Sodium-ion is commercial. CATL's Naxtra line at 30 GWh, global capacity past 50 GWh by year-end 2026. Cell cost $55-70/kWh, well below LFP. Energy density is the constraint. At 150-175 Wh/kg sodium-ion handles storage and two-wheelers fine but cannot do a 600 km passenger car that needs 250 plus. So the substitution ceiling on lithium pricing exists only in storage and low-end transport. When carbonate stays above roughly $25,000-30,000/t, those segments start migrating. Long-range EVs and aviation have no alternative at the required energy density and pay whatever lithium costs.

Sodium-ion lines build in 12-18 months and can run on existing lithium-ion lines with minor modifications. Mines take a decade plus. When lithium prices spike, substitution shows up much faster than new mine supply. The 2022 peak around $70/kg is probably unreachable this cycle for this reason. CATL holding sodium-ion capacity at that scale is a hedge: if lithium spikes, CATL routes storage orders to sodium-ion lines and keeps delivering. That hedging capability constrains the upside just by existing.

Bernstein's $15,000 long-term number implicitly reflects the sodium ceiling on the storage side.

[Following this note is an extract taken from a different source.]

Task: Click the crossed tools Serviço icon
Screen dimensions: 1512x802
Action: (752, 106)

Zimbabwe suspended all lithium concentrate exports in February 2025 after shipping 1.128 million tonnes the prior year. China's battery export VAT rebates drop from 9% to 6% in April 2026, full elimination January 2027, adding 6-13% to export costs. EU Battery Regulation mandates carbon footprint disclosure from 2027 and caps from 2030. Roughly 65% of lithium salt processing is in coal-powered China. Tesla's Texas refinery is operational. All of these push lithium salt production costs up. Global lithium resources exceed 100 million tonnes LCE. The rock in the ground is not scarce. Processing capacity, concentrated in China, is the actual constraint, and Tesla and Stellantis investing in refining directly is a signal about where competitive advantage in this industry is heading.

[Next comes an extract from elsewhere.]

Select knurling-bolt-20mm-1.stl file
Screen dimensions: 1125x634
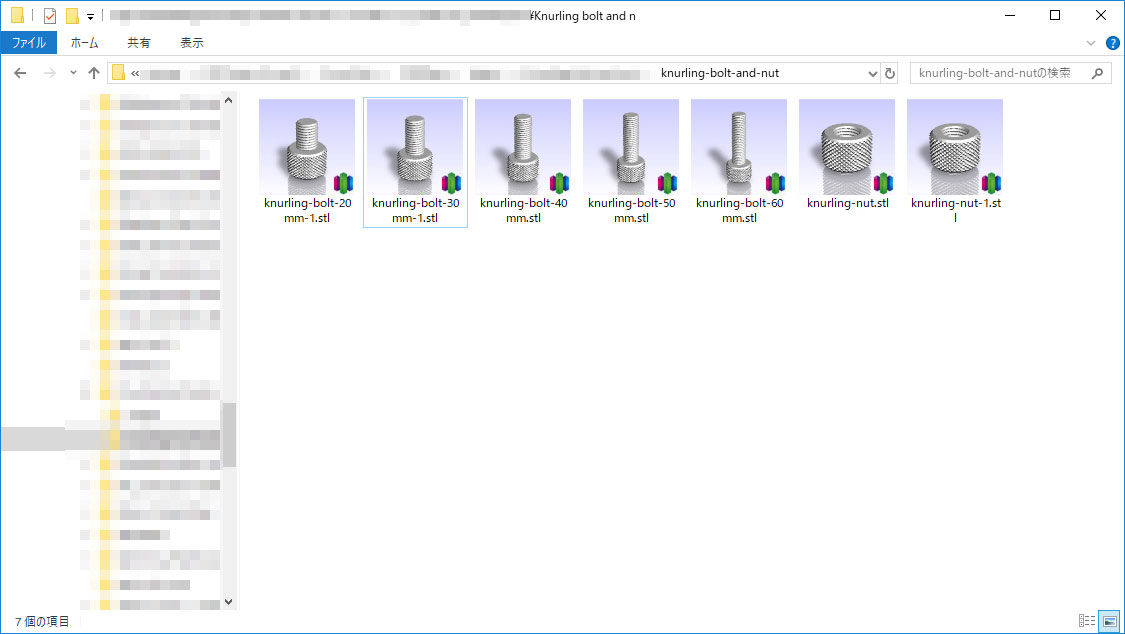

Spent battery volumes are projected to go from 1.4 GWh in 2020 to 112.3 GWh by 2030. China allowed black mass imports from August 2025. A large share of retired batteries get diverted to second-life applications because the margins are better than recycling. Retired battery volume and recycling feedstock volume are different numbers, and confusing them inflates recycling supply projections. The EU classifies black mass as hazardous waste from November 2026, banning export to non-OECD countries. DLE at roughly 11% of current production, under 3% of projected demand through 2035, lab recovery rates 90%+ dropping to 70-80% in industrial operation. Not a supply factor in the 2026-2028 window.

The direction from here is up. The futures curve at $13,000 is below the industry cost floor. Bernstein's $17,000-25,000 range for 2026-2027 captures the central case. The 2022 high is out of reach because sodium-ion capacity that didn't exist then exists now. Inside that band, the range of outcomes for any given quarter is very wide, because the GFEX amplification mechanism and the 17% regulatory overhang are both still in play and neither is going away soon.